For Biden, this strategy has proved highly effective. The economy has grown and, along with an expanded tax base, President Biden has reduced fiscal deficits and lowered the nation’s federal debt-to-GDP. The Trump presidency saw federal debt-to-GDP rise from 102 to 125 during his term, while President Biden has overseen steady declines. To be sure, most of the Trump-era debts were resultant to the Covid-19 pandemic; however, Trump’s tax policies prior to the pandemic were rather emblematic of the Reaganomics tradition of achieving short-term gains by blowing a hole in the federal tax handle and implementing tax cuts that limit fiscal space for navigating future recessions. Republicans wax lyrical about Democrats spending the country into insolvency, but they too often forget that the largest percentage increase in national debt outside of wartime came under President Reagan.


So given that jobs are increasing, debt-to-GDP is declining, and an all-but-certain recession has been avoided, why has Bidenomics fallen flat on its face in the court of public opinion? Shouldn’t public perception be that Bidenomics is thriving?


The obvious culprit here is inflation—although inflation isn’t the only reason why the Bidenomics campaign has failed so miserably, and its role in public perception is a bit more nuanced than what has been portrayed in the press. Inflation, as measured by personal consumption expenditure, has fallen to 2.9 percent in November, down from 7 percent in the summer of 2022. The Fed, through a series of rate hikes, has successfully disinflated the US economy while avoiding a recession—a result which history has shown us is quite difficult to engineer.


The problem isn’t inflation; it’s prices.
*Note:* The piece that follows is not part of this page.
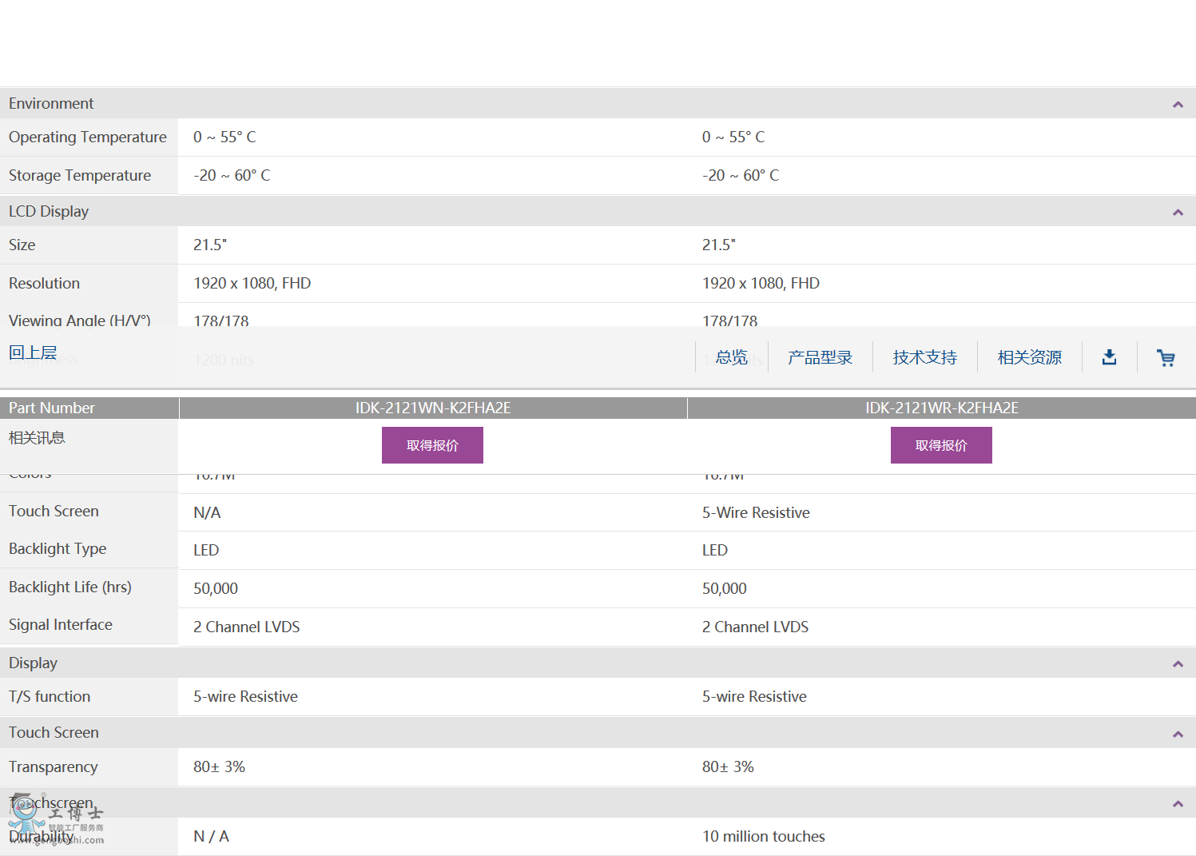
Task: Go to the 技术支持 tab
Action: point(924,357)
Inflation (upward change in prices) has been on a steady decline for a year and a half and is nearly in line with the Fed’s two percent mandate. What is troubling voters, according to consumer polling, is the magnitude of the early adjustments in prices following the pandemic, as well as the length of time we have spent in an above-target-inflation environment. Polling indicates that what voters really want is deflation—or at least lower prices for consumer staples. However, any economist would tell you deflation would be a recipe for disaster. Deflation would impinge job creation, investment, and corporate profitability. A healthy economy needs a little inflation, and this is why the Fed has been measured in its decisions to raise rates.
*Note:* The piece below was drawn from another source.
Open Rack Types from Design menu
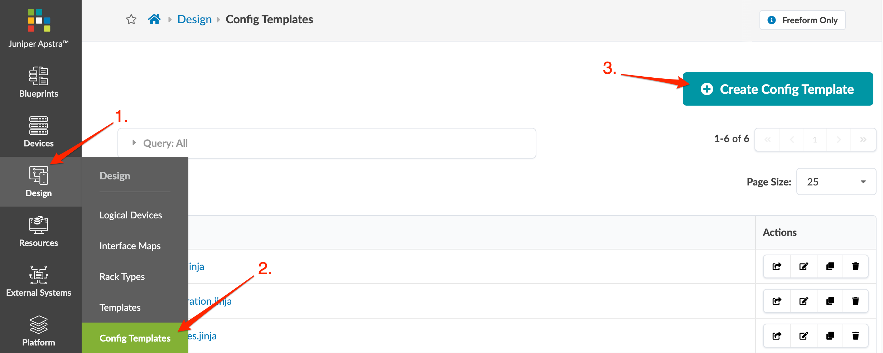The width and height of the screenshot is (883, 353). point(122,277)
Fortunately, wages have increased alongside other price increases, offsetting most of the strain felt by higher consumption costs. However, it hasn’t been enough. Since President Biden took office in 2021, real median household income is down $2,000, and per capita real disposable personal income is down more than $4,000. But wages failing to keep pace with inflation is not a new phenomenon. A number of presidents have faced similar circumstances and navigated them rather effectively. George W. Bush was reelected following four years of declining real median household income and so was Barack Obama.


Where the Bidenomics campaign failed is its blatant disregard for consumer sentiment. No matter how good the economy is doing, if people don’t feel the economy working for them, then it isn't. You can’t force voters to feel they are doing well financially, no matter the story being told by economic indicators—and voters resent you when you try. Eleven months from re-election both Bush and Obama benefitted from much higher consumer sentiment, and they were able to capitalize on that sentiment by securing a second term. President Biden is not so lucky.


By nearly all accounts Bidenomics is working. But until the voters feel it’s working, the President can’t count on the economy to carry him next November.